Excerpted records
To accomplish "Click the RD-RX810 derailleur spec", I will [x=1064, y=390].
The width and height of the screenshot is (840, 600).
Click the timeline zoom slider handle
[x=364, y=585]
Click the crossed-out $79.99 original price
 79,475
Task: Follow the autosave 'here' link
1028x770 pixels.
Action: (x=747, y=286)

Exercise instructions
Each line from the one containing "Click the crossed-out $79.99 original price" through the end of the listing above should be copied exactly, with no other line included.

Output of the exercise
Click the crossed-out $79.99 original price
 79,475
Task: Follow the autosave 'here' link
1028x770 pixels.
Action: (x=747, y=286)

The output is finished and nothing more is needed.